[Begin Document passage]

Caused by: org.apache.spark.SparkException: Data of type java.util.GregorianCalendar cannot be used

Hi,

I am trying to write a PySpark RDD into Elasticsearch, however I am getting the GregorianCalendar error. Any suggestions or help would be appreciated.

es_fault_df = sqlContext.sql("select * from fault_search_all limit 10")
es_fault_rdd = es_fault_df.rdd.map(lambda item: ('key', {'objid': item['objid'],'customer_name': item['customer_name'] ,'veh_hdr':item['veh_hdr'],'road_number':item['road_number'],'fleet_name':item['fleet_name'],'model_desc':item['model_desc'],'fault_code':item['fault_code'],'sub_id':item['sub_id'],'fault_desc':item['fault_desc'],'occur_date':item['occur_date'],'fault_reset_date':item['fault_reset_date'],'fault_origin':item['fault_origin'],'record_type':item['record_type'],'gps_latitude':item['gps_latitude'],'gps_longitude':item['gps_longitude'],'offboard_load_date':item['offboard_load_date'],'loco_speed':item['loco_speed'],'engine_speed':item['engine_speed'],'notch':item['notch'],'direction':item['direction'],'hp':item['hp'],'water_temp':item['water_temp'],'oil_temp':item['oil_temp'],'mode_call':item['mode_call'],'loco_state_desc':item['loco_state_desc'],'software_subid':item['software_subid']}))

[End Document passage]
[Begin Dataset content]

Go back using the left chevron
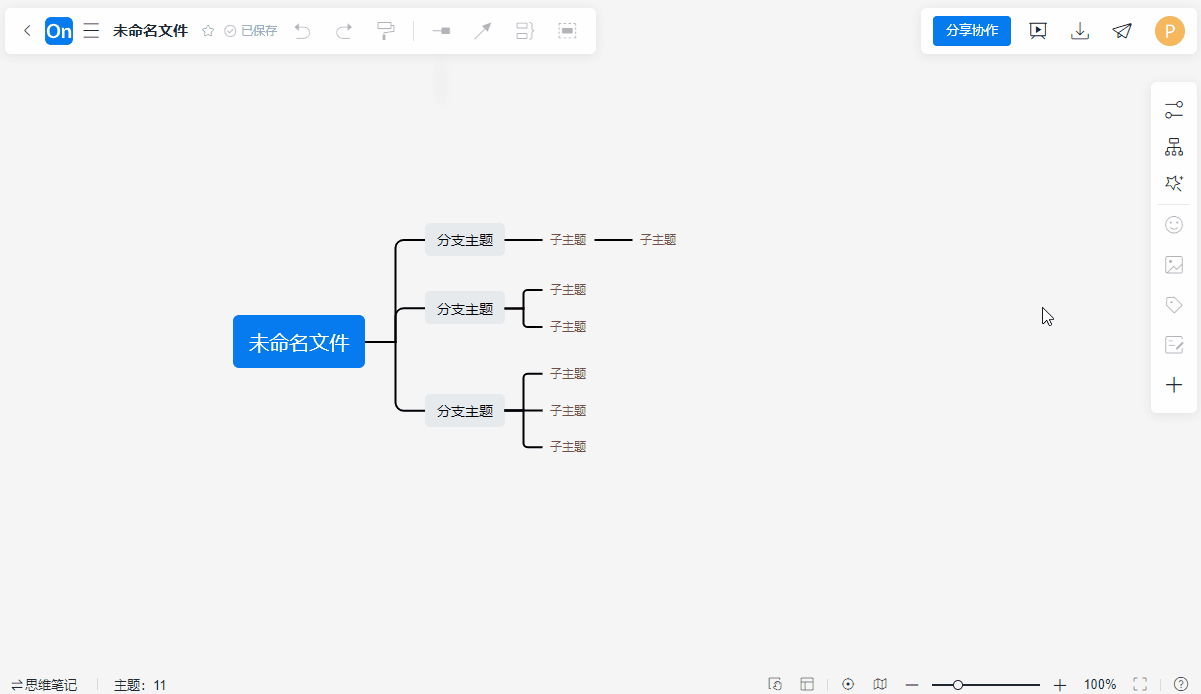This screenshot has height=694, width=1201. coord(27,31)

[End Dataset content]

▶ [Problems and tasks]:
a – Using the forum post about the GregorianCalendar error, say whether each statement agrees with it, and back each yes or no with the deciding words quoted from the post. (i) The poster is trying to write a PySpark RDD into Elasticsearch. (ii) The SQL query selects all rows of fault_search_all with no limit. (iii) The error message names the type java.util.Date.
b – Summarize the forum post about the GregorianCalendar error in two sentences.
The lines above are separate material from the forum post.

▶ [Exercise answers]:
a – (i) Yes: "I am trying to write a PySpark RDD into Elasticsearch". (ii) No: "select * from fault_search_all limit 10". (iii) No: "Data of type java.util.GregorianCalendar cannot be used".

b – The poster gets an error saying data of type java.util.GregorianCalendar cannot be used when trying to write a PySpark RDD into Elasticsearch, and asks for suggestions or help. The code takes ten rows of fault_search_all with a SQL query and maps each row to a pair of 'key' and a dictionary of its fields, such as objid, customer_name and fault_code.